**PAGE EXCERPT:**
_____
Introduction

Cardiovascular diseases are the major causes of death [102]. Tobacco smoking is the most important avoidable risk factor of cardiovascular diseases [103]. In 2019, more than 1 billion people were smokers consuming more than 7 trillion cigarette-equivalents of tobacco [30]. The prevalence of smoking has reduced by 27–38% in males and females since 1990, but due to the increase in global population, the total number of smokers has even further increased [30]. Therefore, smoking tobacco accounted for 7.7 million deaths and 200 million disability-adjusted life-years, and was the leading risk factor for death among males (20% of male deaths) in 2019 [30]. Cigarette smoking is a well-known risk factor of atherosclerosis and its life-threatening clinical complications like coronary artery disease, myocardial infarction, stroke, and peripheral artery disease [14, 29, 30, 80]. An important initial step in the development of atherosclerosis is endothelial dysfunction [62, 79].
_____
**SUPPLIED RECORDS:**
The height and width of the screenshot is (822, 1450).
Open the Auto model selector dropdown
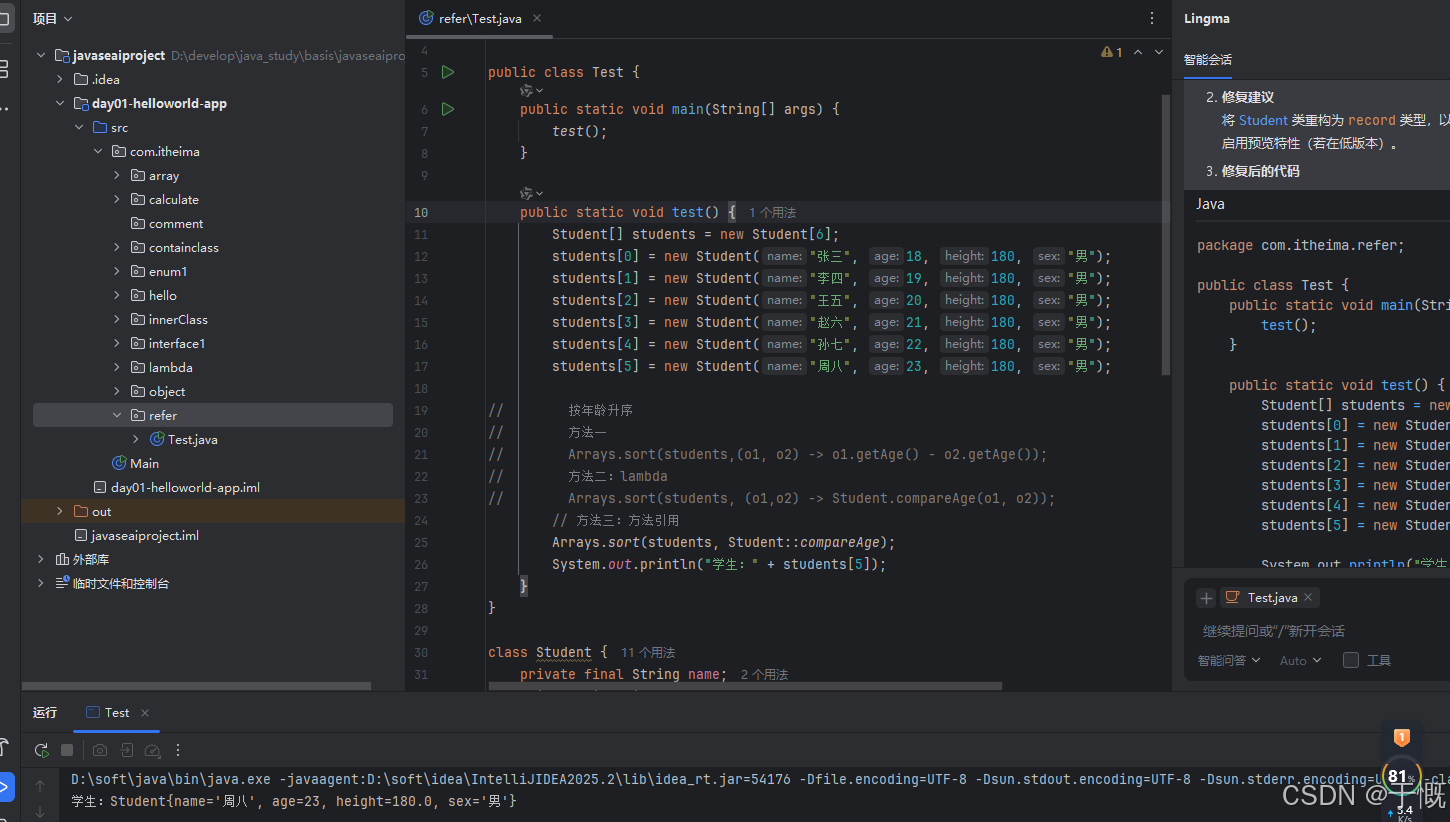tap(1300, 659)

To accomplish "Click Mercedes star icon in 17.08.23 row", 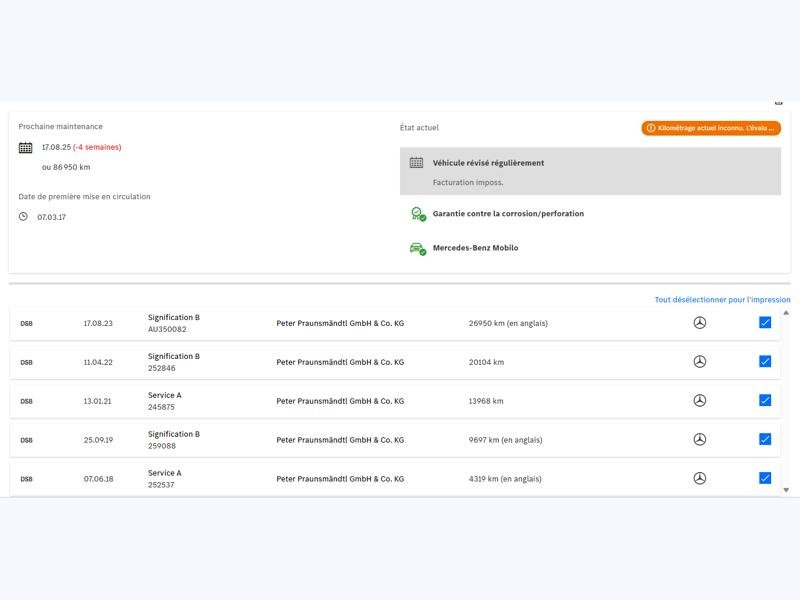I will pos(700,323).
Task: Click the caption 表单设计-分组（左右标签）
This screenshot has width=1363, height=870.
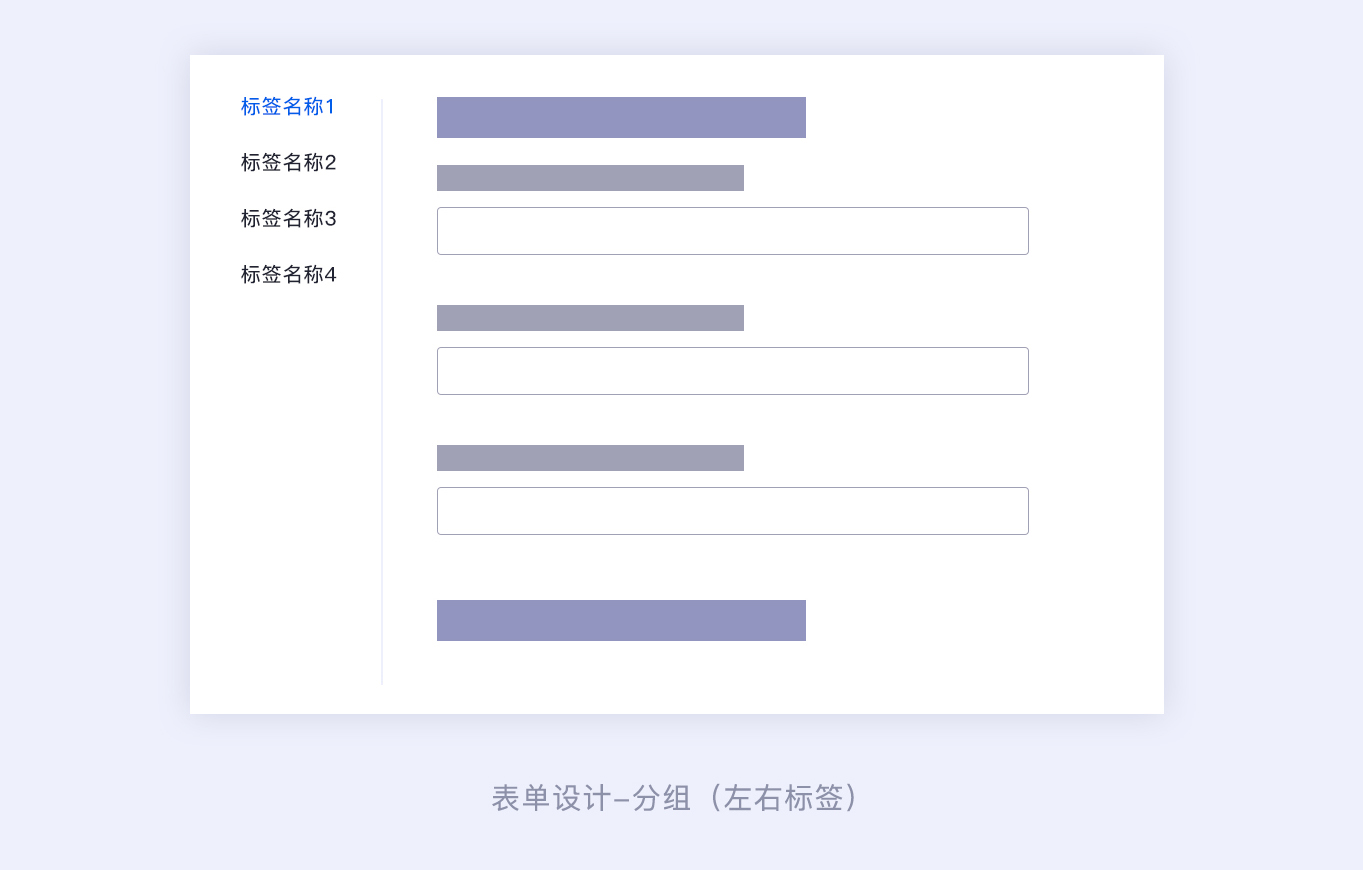Action: 675,798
_____
**WHAT TO DO:**
a – Decide whether each statement below agrees with the introduction on smoking and heart disease. Answer yes or no for each, and quote the words from that introduction that settle it.
(i) Since 1990 both the share of people who smoke and the total number of smokers have gone down.
(ii) In 2019 smoking tobacco was the leading risk factor for death among males.
(iii) Endothelial dysfunction is named as an important first step in the development of atherosclerosis.
b – Carry on the introduction on smoking and heart disease, starting right after its last sentence.

**ANSWERS TO THE EXERCISE:**
a –
(i) No: "due to the increase in global population, the total number of smokers has even further increased"
(ii) Yes: "was the leading risk factor for death among males (20% of male deaths) in 2019"
(iii) Yes: "An important initial step in the development of atherosclerosis is endothelial dysfunction"

b –
In an attempt to decrease the deleterious effects of classical cigarette smoking, next-generation tobacco and nicotine products have been developed [69, 73, 92]. Next-generation tobacco and nicotine products include electronic (e) cigarettes and Heat-Not-Burn Tobacco products. Despite a partial reduction of deleterious components of classical cigarette smoke, also, these novel e-cigarettes, Heat-Not-Burn Tobacco products, and water pipe smoking promote endothelial dysfunction and cardiovascular diseases [69, 90, 104]. We would like to focus in this review first on the different components of cigarette smoke and next-generation tobacco products. Next, the impact of cigarette smoke and next-generation tobacco and nicotine products on endothelial dysfunction and cardiovascular diseases and its potential clinical implications will be discussed.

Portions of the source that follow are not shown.